Change "relief layer" to "terrain layer" in the stretch of the listing from the line containing "Open the device information icon" through the line containing "pyautogui.click(x=1264, y=199)", and write out that stretch with everything else unchanged. Leave the pictures out.

━━━ Information given

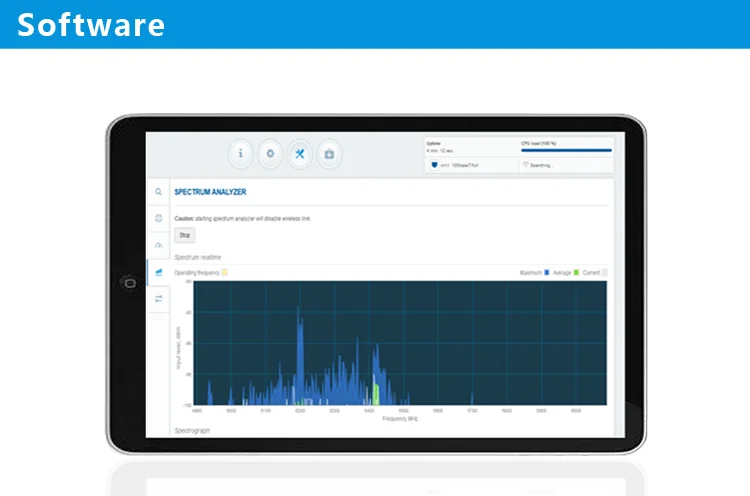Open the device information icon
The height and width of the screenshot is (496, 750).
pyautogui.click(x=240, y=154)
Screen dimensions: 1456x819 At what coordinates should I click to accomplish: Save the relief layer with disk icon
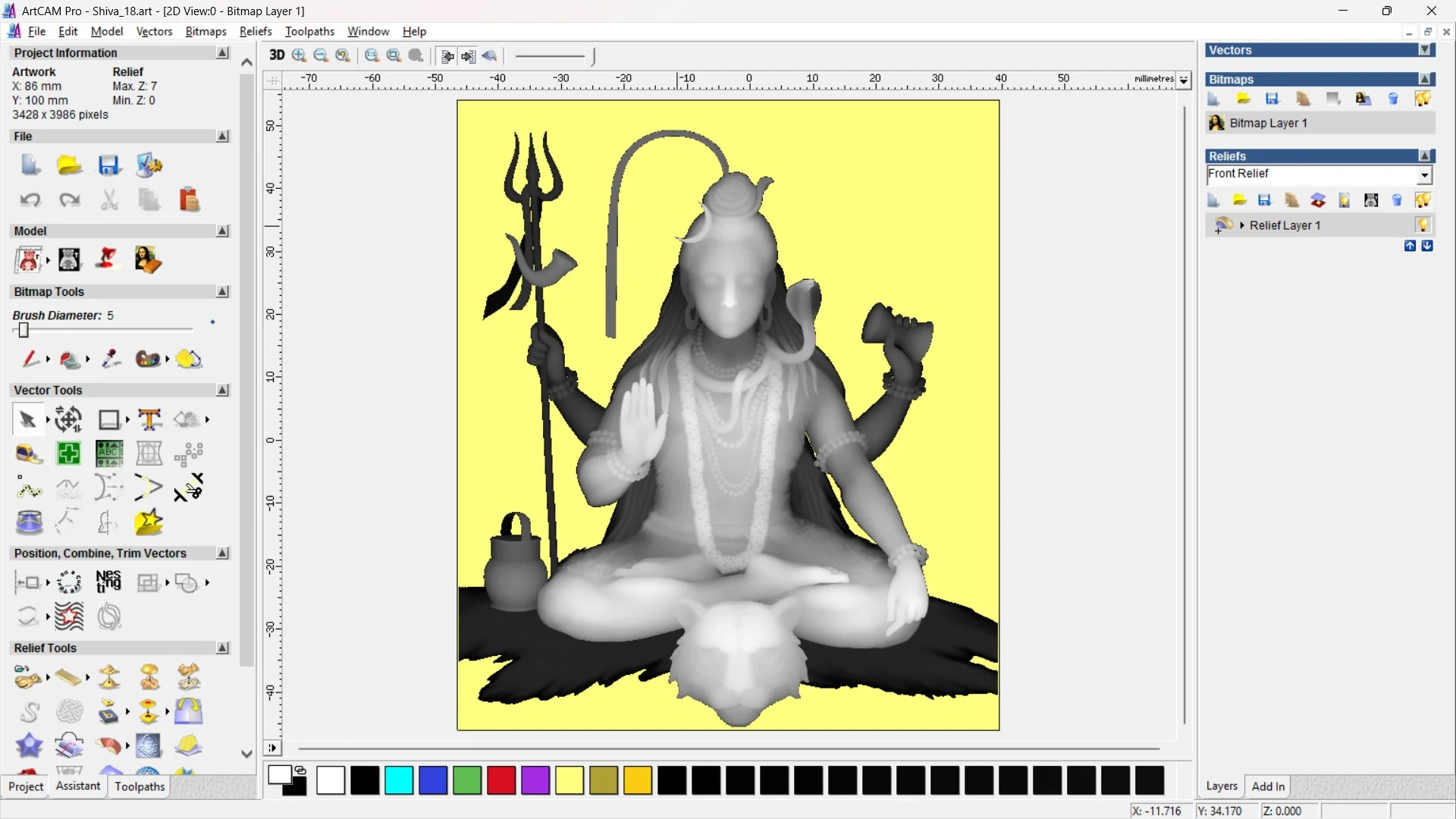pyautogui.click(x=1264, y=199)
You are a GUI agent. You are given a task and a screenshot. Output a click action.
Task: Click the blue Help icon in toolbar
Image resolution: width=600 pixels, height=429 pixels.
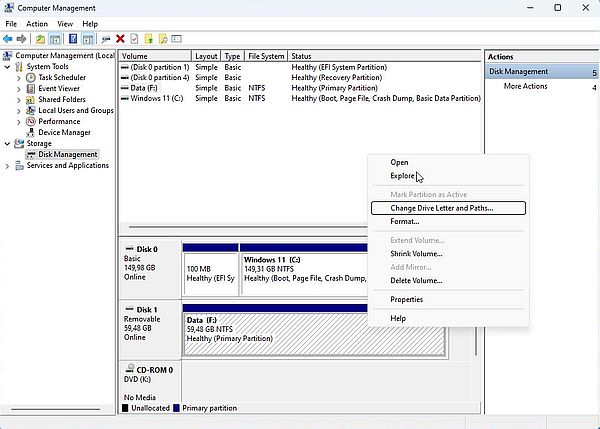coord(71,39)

━━━━━━
━━━ Information given

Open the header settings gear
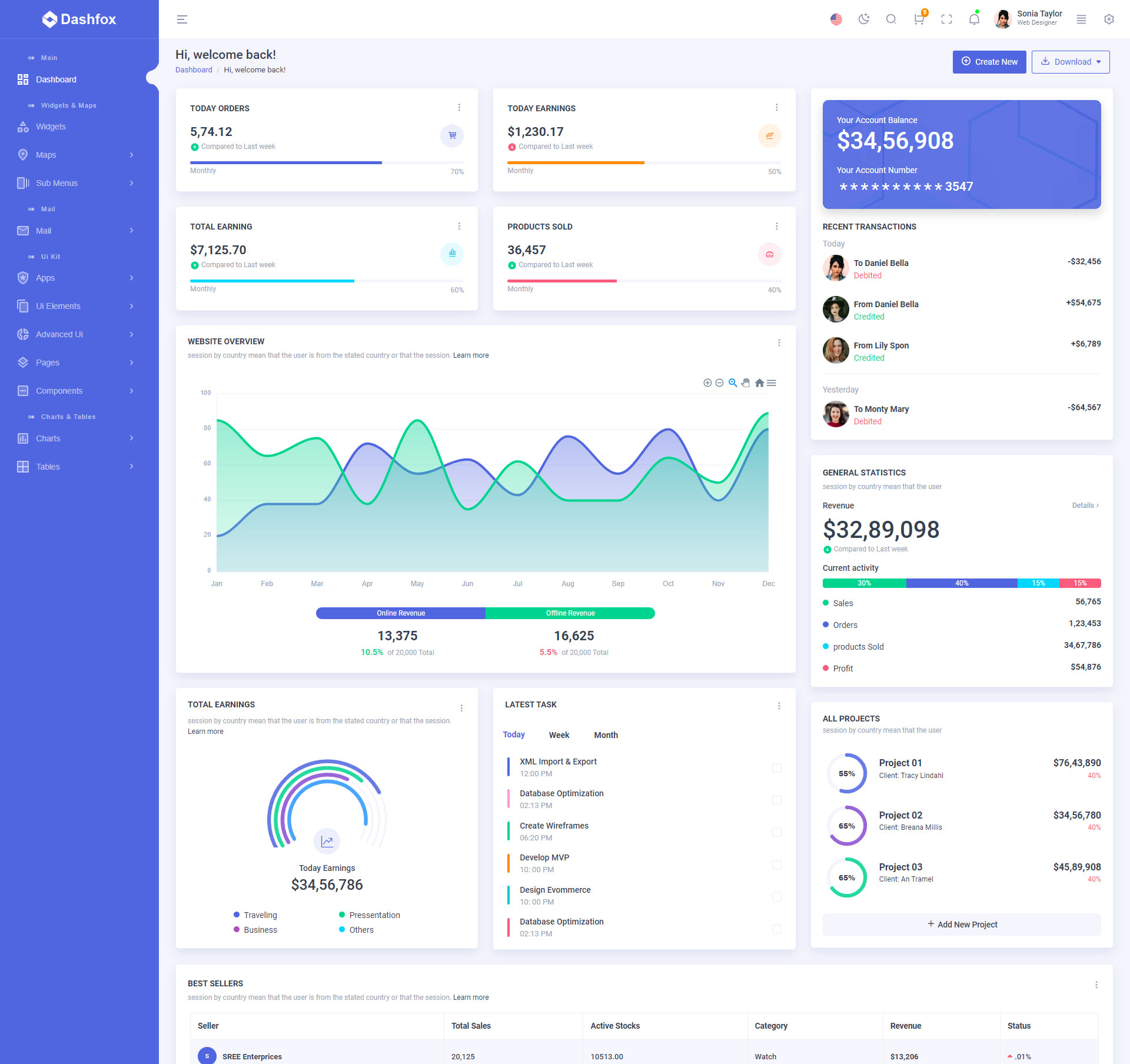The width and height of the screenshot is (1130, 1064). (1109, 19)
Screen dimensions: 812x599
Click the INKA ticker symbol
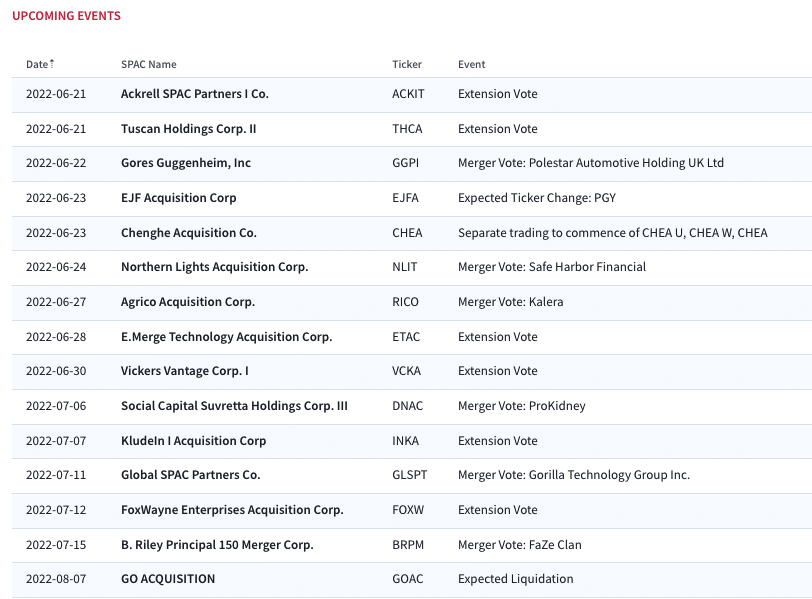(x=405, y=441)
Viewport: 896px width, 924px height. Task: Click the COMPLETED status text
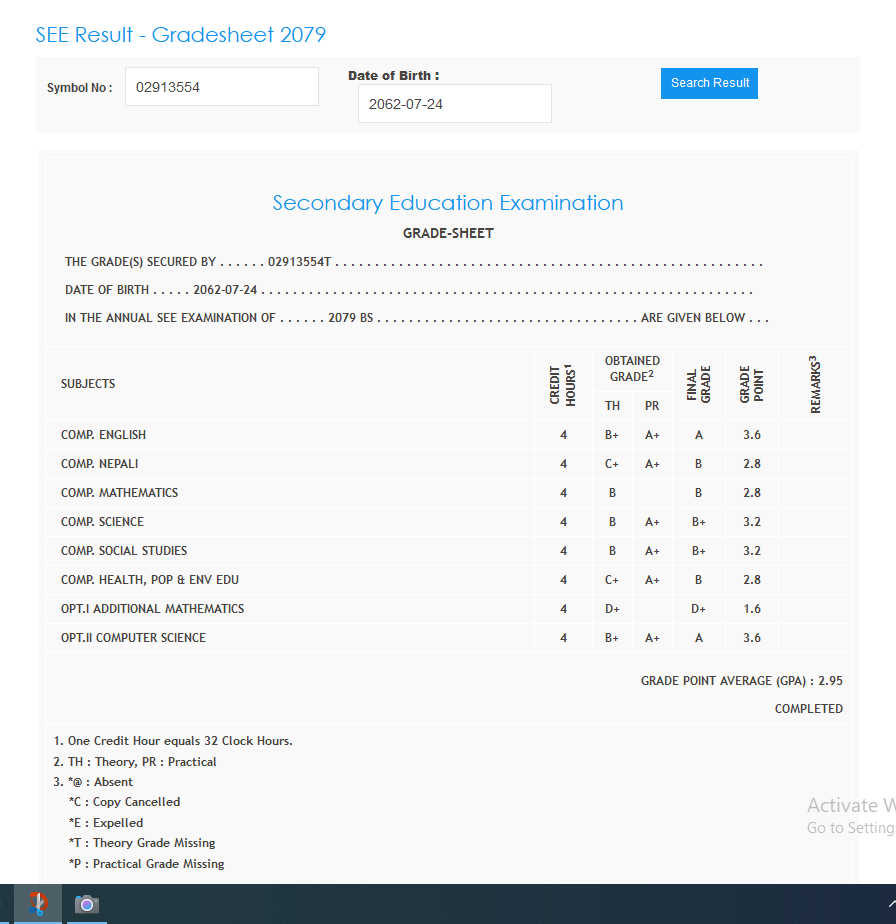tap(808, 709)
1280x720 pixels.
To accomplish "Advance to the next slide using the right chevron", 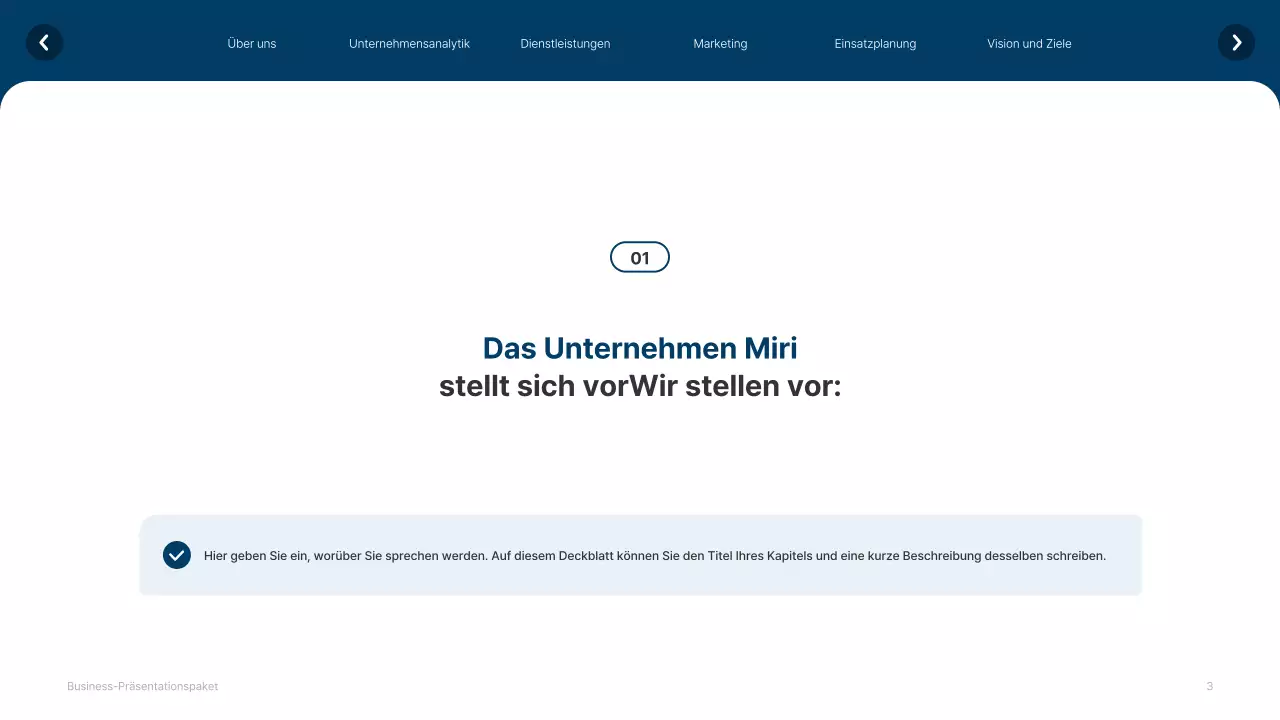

━━━━━━

Response to this exercise:
Open the device information icon
The height and width of the screenshot is (496, 750).
pyautogui.click(x=240, y=154)
Screen dimensions: 1456x819 At what coordinates should I click to accomplish: Save the terrain layer with disk icon
pyautogui.click(x=1264, y=199)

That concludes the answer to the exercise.